Oscar est l'enfant du milieu de sa fratrie. Sa soeur jumelle l'a précédé, le devançant de quelques minutes et sa petite soeur Cara est arrivée deux ans plus tard, complétant la famille. Oscar a toujours été un garçon assez facile à vivre. Elevé entouré de ses deux soeurs et de ses parents à Oslo qui n'est autre que sa ville natale, il s'est toujours illustré comme un garçon courtois, sûr de lui et intelligent. Ayant bénéficié d'une éducation très stricte, il a dut apprendre à filer droit et n'a jamais été source de problèmes ou d'inquiétudes, suivant la voie tracée pour lui sans broncher, y compris durant l'adolescence. Ses parents n'avaient rien à redire sur son comportement, n'ayant que très peu souvent besoin de le reprendre. Bien qu'éprouvant parfois une soif de liberté certaine et le désir criant de s'évanouir dans la nature pour une poignée d'heures, Oscar a toujours sut prendre sur lui, donnant une bonne image de sa personne tant à ses proches qu'au reste du monde. Aimant profondément ses parents, il a toujours eut conscience que ces derniers tâchaient avant tout de lui donner à lui et ses soeurs toutes les clés en main pour réussir. Cela, Oscar le leur rendait bien en ne les faisant pas tourner en bourrique, en ne les embarrassant jamais et en donnant un bon exemple à sa sœur cadette.
Malgré cette vie agréable et gorgée d'amour, Oscar a toujours senti un vide au fond de lui, un sentiment qu'il n'est jamais vraiment parvenu à s'expliquer. Il se sentait comme dépossédé de quelque chose et n'arrivait pas à mettre le doigt sur ce dont il s'agissait. Parfois, il ne pouvait s'empêcher de s'interroger. Seul dans sa chambre, allongé dans son lit bateau ancien, il se demandait si quelque chose ne clochait pas chez lui. Il cherchait en vain une raison à ce qu'il manque qu'il éprouvait. Comment pouvait-il éprouver un tel vide alors qu'il ne manquait véritablement de rien ? Il se faisait l'effet d'être enfant gâté. Un garçon privilégié qui trouvait encore le moyen de se sentir vide, dépossédé.

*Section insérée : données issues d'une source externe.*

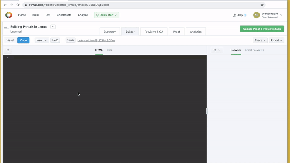The width and height of the screenshot is (290, 163).
Task: Expand the Export dropdown
Action: pyautogui.click(x=276, y=41)
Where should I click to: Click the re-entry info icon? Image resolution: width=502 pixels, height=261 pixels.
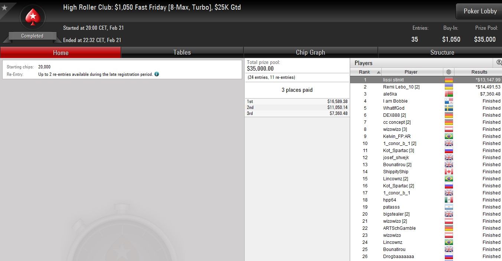(x=157, y=74)
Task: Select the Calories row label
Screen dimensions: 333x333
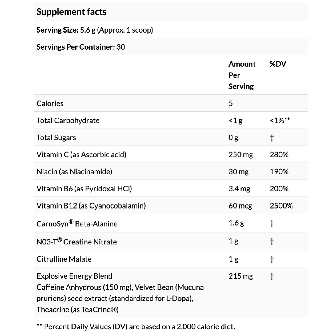Action: pyautogui.click(x=50, y=103)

Très protecteur et complice avec sa petite sœur, il se sentait beaucoup moins à son aise avec sa sœur jumelle, ce qui n'était pas sans intriguer tout le monde, lui compris dans le dos. Les gens les regardaient, les jumeaux De Glücksbourg, l'attention tendant naturellement à se braquer sur eux. On décortiquait leurs mouvements, en quête d'une complicité marquée qu'ils n'avaient décemment pas. Ce n'est pas qu'Oscar n'aimait pas Ambre. Car il l'aimait,vraiment. Elle était sa sœur. Mais il a toujours eut le sentiment que quelque chose clochait entre eux. Alors qu'elle était sa jumelle, la seconde partie de son être, il ne se sentait pas une affinité particulière avec elle en dépit de l'affection qu'il lui portait. Cela a longuement perturbé Oscar quand bien même il tâchait de faire abstraction, de se convaincre qu'il se prenait la tête et que strictement rien ne clochait dans sa famille. Le doute restait malgré tout.
Lors qu’Ambre est tombé malade, il a ressenti un vif regain d'amour pour elle. Il avait seize ans alors et la perspective de perdre sa sœur le mortifiait purement et simplement. Il n'avait jamais aussi mal vécu la notoriété provoquée par son appartenance à la famille royale. Alors qu'il avait toujours sut gérer sa notoriété natale avec grâce et élégance, il supportait de plus en plus mal l'intervention des médias dans sa vie alors que l'état de santé d'Ambre déclinait. La sollicitude des gens l'irritaient plus qu'elle ne le réconfortait et tout ce à quoi il aspirait alors c'était se retrouver seul. Alors que son état de tension le rassurait presque quant au lien qui l'unissait à Ambre, sa jumelle, son monde vola soudain en éclat.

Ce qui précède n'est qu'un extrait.